Bespreking na de controle

De verloskundige of gynaecoloog bespreekt de uitkomsten van de onderzoeken met jou. Als alles goed is, mag je tot 42 weken afwachten of je bevalling spontaan op gang komt.

Sommige vrouwen vinden het niet fijn om tot 42 weken af te wachten. Ben je tussen de 41 en 42 weken zwanger en wil je ingeleid worden? Dan kun je dat bespreken met je verloskundige en gynaecoloog. Om een goede beslissing te kunnen maken, is het belangrijk dat je goede informatie krijgt over de optie ‘inleiden’ en de optie ‘afwachten’.

  • Vraag daarbij uitleg over wat het voor jou betekent. Wat is in jouw situatie de kans op een vaginale bevalling, kunstverlossing (vacuüm) of keizersnede?
  • Vraag uitleg over wat het voor je baby betekent. Wat is in jouw situatie de kans dat jij met je baby langer in het ziekenhuis moet blijven voor extra controles? Wat is de kans dat je baby opgenomen moet worden op de kinderafdeling voor extra behandeling?
  • Bedenk daarnaast wat jij en je partner het belangrijkste vinden. Bijvoorbeeld: hoe belangrijk vind je het dat de bevalling spontaan op gang komt? Hoe belangrijk vind je het dat je thuis kunt bevallen of in het ziekenhuis?

Kijk samen met je gynaecoloog of verloskundige naar jouw voorkeuren. En hoe het met jou en je baby gaat. Kies dan samen wat voor jou de beste optie is.

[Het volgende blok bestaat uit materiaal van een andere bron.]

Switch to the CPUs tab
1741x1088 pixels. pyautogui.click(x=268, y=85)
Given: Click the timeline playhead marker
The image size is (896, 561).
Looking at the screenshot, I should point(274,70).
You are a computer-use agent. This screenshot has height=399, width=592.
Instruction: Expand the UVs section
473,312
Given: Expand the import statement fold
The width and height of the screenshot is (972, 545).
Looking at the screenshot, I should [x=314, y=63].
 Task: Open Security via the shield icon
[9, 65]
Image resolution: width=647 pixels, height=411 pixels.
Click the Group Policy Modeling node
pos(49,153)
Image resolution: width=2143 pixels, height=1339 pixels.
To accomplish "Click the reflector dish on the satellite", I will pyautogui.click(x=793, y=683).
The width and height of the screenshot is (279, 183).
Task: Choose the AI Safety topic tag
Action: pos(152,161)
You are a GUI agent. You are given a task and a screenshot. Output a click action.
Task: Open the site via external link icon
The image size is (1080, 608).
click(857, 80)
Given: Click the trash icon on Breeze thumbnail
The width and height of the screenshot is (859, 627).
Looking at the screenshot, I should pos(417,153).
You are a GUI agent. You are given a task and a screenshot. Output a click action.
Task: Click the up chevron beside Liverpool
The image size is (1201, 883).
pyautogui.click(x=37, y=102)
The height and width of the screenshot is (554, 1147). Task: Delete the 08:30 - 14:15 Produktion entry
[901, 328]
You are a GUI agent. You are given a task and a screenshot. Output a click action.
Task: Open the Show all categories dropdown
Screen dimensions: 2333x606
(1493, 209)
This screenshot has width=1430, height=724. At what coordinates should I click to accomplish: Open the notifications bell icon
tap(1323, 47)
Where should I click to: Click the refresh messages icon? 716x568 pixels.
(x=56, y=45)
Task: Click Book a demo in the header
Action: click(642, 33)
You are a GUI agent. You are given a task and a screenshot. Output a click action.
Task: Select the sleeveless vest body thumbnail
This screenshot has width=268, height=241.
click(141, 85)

Strippen: vergroten van de kans op een spontane bevalling

Ben je 41 weken of langer zwanger? De verloskundige of gynaecoloog kan dan de kans op een spontane bevalling groter maken door je baarmoedermond te strippen. De verloskundige of gynaecoloog doet dan een inwendig onderzoek en voelt naar de baarmoedermond. Met 1 of 2 vingers worden de vliezen losgemaakt van de binnenkant van de baarmoedermond.

Na het strippen kun je een beetje vaginaal bloedverlies hebben. Dit is niet gevaarlijk. Bij 1 op de 6 vrouwen zorgt het strippen van de baarmoedermond dat de weeën beginnen en je gaat bevallen.

Is strippen pijnlijk?

Uit onderzoek blijkt dat 10 op de 20 vrouwen strippen een beetje pijnlijk vinden. 3 op de 20 vrouwen vinden het erg pijnlijk. Geen van de vrouwen vindt de pijn zo erg dat het strippen moet worden gestopt. Wil je graag gestript worden? Of juist niet? Bespreek dit met je verloskundige of gynaecoloog.

Serotiniteit: voorbij de 42 weken zwangerschap

Wanneer je langer dan 42 weken zwanger bent, heet dit in medische termen serotien zijn. 5 op de 100 zwangere vrouwen wordt serotien.

Als je langer dan 42 weken zwanger bent, neemt de gynaecoloog de zorg voor jou en je baby over van de verloskundige. De gynaecoloog zal je adviseren om de bevalling in te leiden. Dit komt omdat er meer risico’s zijn voor je baby. De placenta kan minder goed gaan werken. Dit kan ervoor zorgen dat de baby minder voeding krijgt via de navelstreng. Ook kan de baby te weinig zuurstof krijgen. Voorbij de 42 weken poepen baby’s vaker in het vruchtwater. Baby’s kunnen ernstig ziek worden als de poep in de longen terecht komt (zie ook Poep in het vruchtwater).

Verantwoording

Deze tekst is gemaakt door de Commissie Patiëntencommunicatie van de NVOG.

Deze tekst voldoet aan de richtlijn Serotiniteit.